I think you are refering to the principle called "false sharing" where different CPUs must synchronize their caches or else face the possibility that data such as you describe could become mismatched. There is a very good article on false sharing on Intel's website. Intel describes some useful tools in their article for diagnosing this problem. This is a relevant quote:

The primary means of avoiding false sharing is through code inspection. Instances where threads access global or dynamically allocated shared data structures are potential sources of false sharing. Note that false sharing can be obscured by the fact that threads may be accessing completely different global variables that happen to be relatively close together in memory. Thread-local storage or local variables can be ruled out as sources of false sharing.

Although methods described in the article are not what you have asked for (forcing worst-case behavior from the JVM), as already stated this isn't really possible. The methods described in this article are the best way I know to try to diagnose and avoid false sharing.

There are other resources addressing this problem around the web. For example, this article has a suggestion for a way to avoid false sharing in Java. I have not tried this method, so I cannot vouch for it, but I think the author's idea is sound. You might consider trying out his suggestion.

Question 5

I have previously suggested a worst case behaving JVM for test purposes on the memory model list but the idea didn't seem popular.

So how to gain "worst case JVM behaviour" , with existing technology i.e how can I test the scenario in the question and get it to fail EVERY time. You could try to find the setup with the weakest memory model possible but that's unlikely to be perfect.

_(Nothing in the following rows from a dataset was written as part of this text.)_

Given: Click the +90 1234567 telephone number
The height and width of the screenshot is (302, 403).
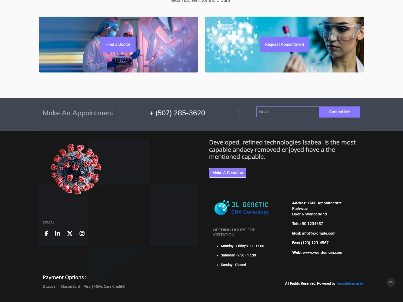Looking at the screenshot, I should click(x=311, y=224).
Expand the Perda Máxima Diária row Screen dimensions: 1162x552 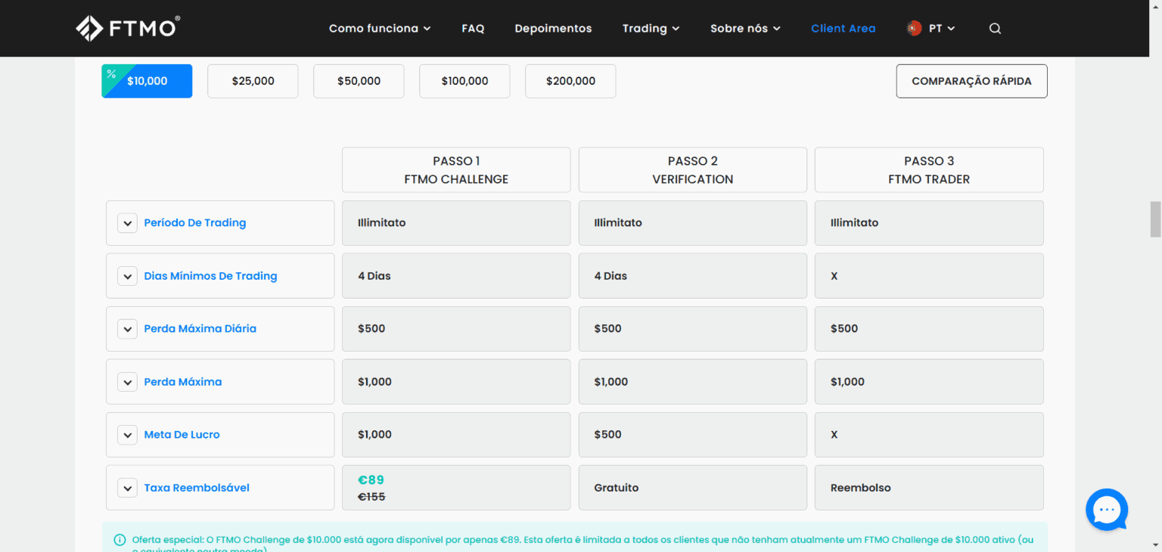coord(127,329)
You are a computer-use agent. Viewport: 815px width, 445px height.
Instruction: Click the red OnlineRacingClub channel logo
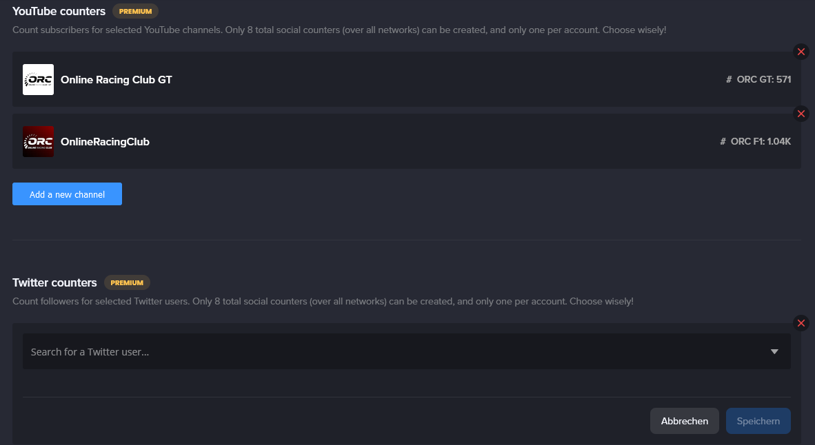point(38,142)
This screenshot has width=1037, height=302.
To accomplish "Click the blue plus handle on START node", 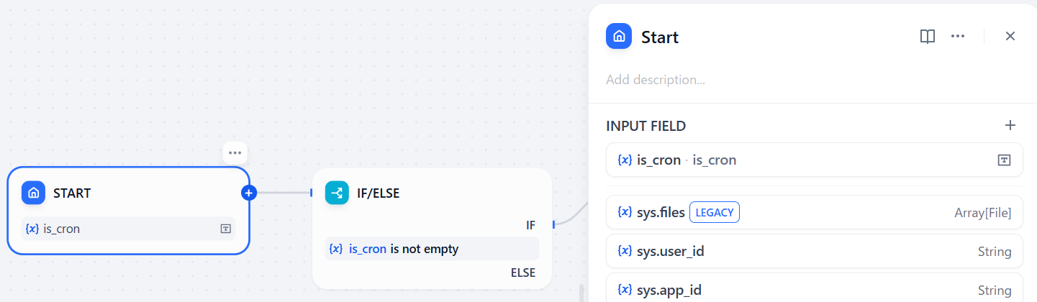I will [x=249, y=193].
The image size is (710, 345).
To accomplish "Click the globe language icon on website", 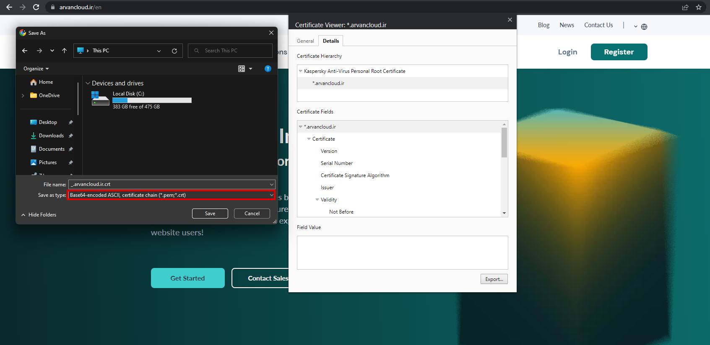I will (x=644, y=27).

What I have often considered is using a distributed JVM something similar to how I believe Terracotta works under the cover so your application now runs on multiple JVM's (either remote or local) (threads in the same application run in different instances). In this setup inter JVM thread communication takes place at memory barriers e.g. the synchronized keywords you are missing in bugged code for instance (it conforms to the Java Memory Model) and the application is configured i.e. you say this class thread runs here . No code change required to your tests just configuration, any well ordered java application should run out of the box, however this setup would be very intolerant of a badly ordered application (normally a problem ... now an asset i.e. the Memory model exhibits very weak but legal behavior). In the example above loading the code onto a cluster, if two threads run on different nodes setValue has no effect visible to the other thread unless the code was changed and synchronized, volatile etc etc were used, then the code works as intended.

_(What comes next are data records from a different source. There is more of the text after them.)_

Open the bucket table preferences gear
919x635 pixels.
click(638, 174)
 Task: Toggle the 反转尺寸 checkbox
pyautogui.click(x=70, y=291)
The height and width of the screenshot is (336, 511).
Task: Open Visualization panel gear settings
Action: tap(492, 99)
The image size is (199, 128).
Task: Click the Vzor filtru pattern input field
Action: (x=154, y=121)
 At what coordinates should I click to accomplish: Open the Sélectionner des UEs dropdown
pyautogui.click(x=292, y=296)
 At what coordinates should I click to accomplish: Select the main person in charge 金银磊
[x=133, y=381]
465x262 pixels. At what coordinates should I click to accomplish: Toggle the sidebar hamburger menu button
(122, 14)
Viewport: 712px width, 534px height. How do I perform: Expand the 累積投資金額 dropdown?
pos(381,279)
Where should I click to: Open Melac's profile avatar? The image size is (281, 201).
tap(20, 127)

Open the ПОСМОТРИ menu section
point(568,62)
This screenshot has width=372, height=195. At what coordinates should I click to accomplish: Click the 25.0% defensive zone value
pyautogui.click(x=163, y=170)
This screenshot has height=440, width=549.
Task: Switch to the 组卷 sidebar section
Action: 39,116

Now your test for the example above (configured correctly) would fail every time without correct "happens before ordering" which is potentially very useful for tests. The flaw in the plan for complete coverage you would need a potentially a node per application thread (can be same machine or multiple in a cluster) or multiple test runs. If you have 1000's of threads then that could be prohibitive though hopefully they would be pooled and scaled down for E2E test scenarios or run it in a cloud. If nothing else this kind of setup might be useful in demonstrating the issue.

inter thread communication across JVMs

Question 6

The example you have given is described as Incorrectly Synchronized in http://docs.oracle.com/javase/specs/jls/se7/html/jls-17.html#jls-17.4. I think this is always incorrect and will lead to bugs sooner or later. Most of the times later :-).

To find such incorrectly synchronized code blocks, I use the following algorithm:

Record the threads for all field modifications using instrumentation. If a field is modified by more than one thread without synchronization, I have found a data race.

I implemented this algorithm inside http://vmlens.com, which is a tool to find data races inside java programs.

Question 7

Here's a simple way: just comment out the code for setValue. You can uncomment it after testing. Since in many cases like this a mechanism is needed to fake failures, it would be a good idea to build a general mechanism for all such cases.